The Ministry of Energy is currently in talks with Ministry of Finance and Planning to seek a tax exemption on renewable energy (RE) as a way of encouraging more investments in the sector whose infrastructure set up is expensive.
This is according to the Energy engineer from the ministry of Energy, Ms. Nyaso Makwaya, during a conference themed: “Towards 100 Per cent RE for Tanzania.”
According to a report on 100 per cent Renewable Energy for Tanzania, approximately $160 billion in investments is required for the renewable energy sector to become a reality, including investments in replacements after the economic lifetime of plants expire, totalling around $5 billion annually.
The total amount required for advanced investment to 2050 is $310 billion, averaging $9 billion annually.

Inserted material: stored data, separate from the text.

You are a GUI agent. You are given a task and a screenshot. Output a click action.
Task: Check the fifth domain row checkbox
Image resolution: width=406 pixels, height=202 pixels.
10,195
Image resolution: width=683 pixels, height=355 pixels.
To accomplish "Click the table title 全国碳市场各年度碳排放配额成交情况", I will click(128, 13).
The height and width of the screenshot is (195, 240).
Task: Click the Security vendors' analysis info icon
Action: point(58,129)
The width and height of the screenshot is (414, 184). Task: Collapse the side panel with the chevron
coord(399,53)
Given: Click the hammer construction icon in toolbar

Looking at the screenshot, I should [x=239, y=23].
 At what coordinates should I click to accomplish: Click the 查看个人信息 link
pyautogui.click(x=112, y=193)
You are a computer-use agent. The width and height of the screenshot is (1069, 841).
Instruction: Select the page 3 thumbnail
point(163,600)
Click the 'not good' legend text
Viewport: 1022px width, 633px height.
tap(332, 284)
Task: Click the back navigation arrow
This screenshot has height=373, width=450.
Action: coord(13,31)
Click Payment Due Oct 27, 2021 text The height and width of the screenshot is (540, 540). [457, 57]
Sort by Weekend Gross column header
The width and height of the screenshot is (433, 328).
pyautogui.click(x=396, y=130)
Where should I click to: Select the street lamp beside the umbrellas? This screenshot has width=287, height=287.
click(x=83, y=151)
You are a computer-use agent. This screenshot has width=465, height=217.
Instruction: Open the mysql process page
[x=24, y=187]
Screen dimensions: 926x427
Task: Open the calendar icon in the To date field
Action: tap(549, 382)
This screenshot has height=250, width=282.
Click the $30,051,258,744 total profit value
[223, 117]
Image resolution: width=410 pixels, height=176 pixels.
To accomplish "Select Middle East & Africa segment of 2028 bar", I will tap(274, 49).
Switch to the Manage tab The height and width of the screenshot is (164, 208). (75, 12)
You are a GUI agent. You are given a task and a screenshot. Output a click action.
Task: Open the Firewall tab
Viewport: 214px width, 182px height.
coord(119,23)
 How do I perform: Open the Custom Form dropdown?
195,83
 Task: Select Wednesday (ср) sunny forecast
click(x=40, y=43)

Tanzania would shift almost 99 per cent of the entire investment towards renewables and cogeneration. In view of this, she said that the ministry wanted to create a favourable environment for the sector, including having appropriate strategies, policies and special tax preferences for REs.
“We have had a number of investors coming into the country to invest in renewable energy, but there have been a number of challenges including community misunderstandings with the investors,” she said, adding that such hindrances were setting back plans for feasibility studies, investments and acquisition of grants for the project.
Currently, sources of renewable energy in the country include solar energy, geothermal, wind and bio-energies that are yet to come to their full potential as currently it only constituted 2 per cent of the power generation.
She said the ministry had now come up with a new plan where all investors in energy were invited to apply for projects through tenders and not individually as initially done. She stressed that the new plan ensured the investors competed at favorable interest rates that ensured the government benefited.